Given information:
------------------------------------------------
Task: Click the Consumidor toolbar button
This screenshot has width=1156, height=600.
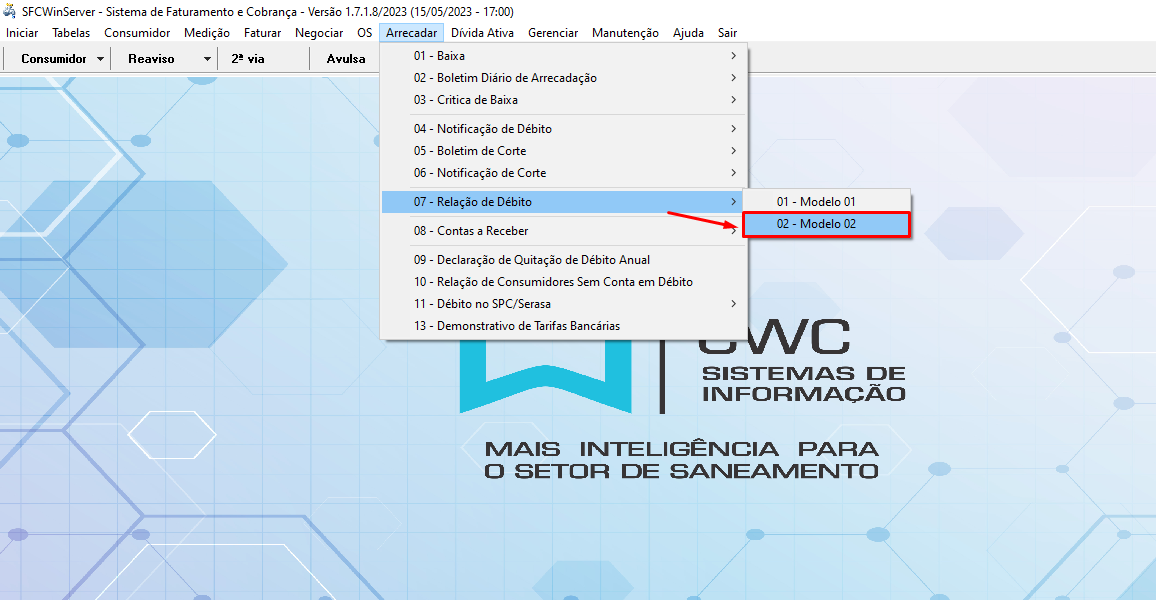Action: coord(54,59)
------------------------------------------------
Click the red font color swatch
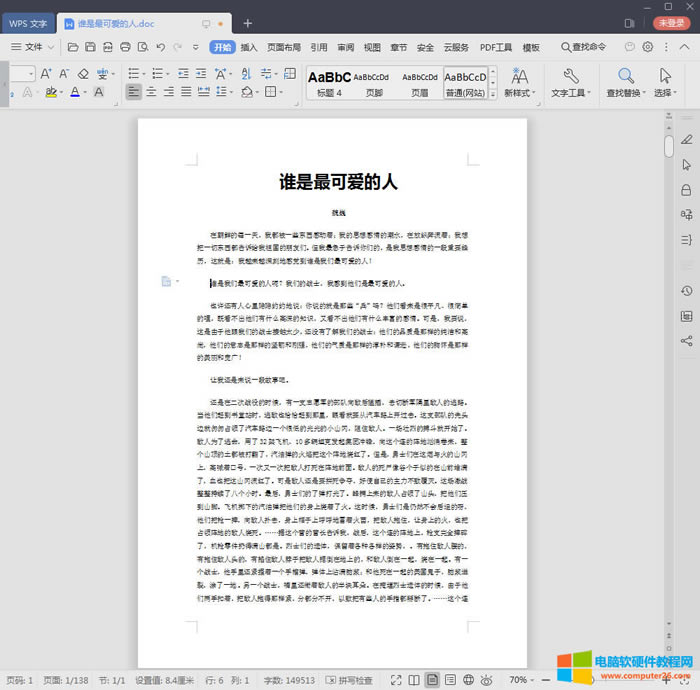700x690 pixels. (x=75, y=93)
------------------------------------------------
Convert the stretch of records that opens with the line containing "Task: Click the Consumidor toolbar button" and closes with the line containing "Action: coord(54,59)", both of those lines included, into a JSON list of strings with one string per line and blank lines dropped. Leave the pictures out.

Response below:
[
  "Task: Click the Consumidor toolbar button",
  "This screenshot has width=1156, height=600.",
  "Action: coord(54,59)"
]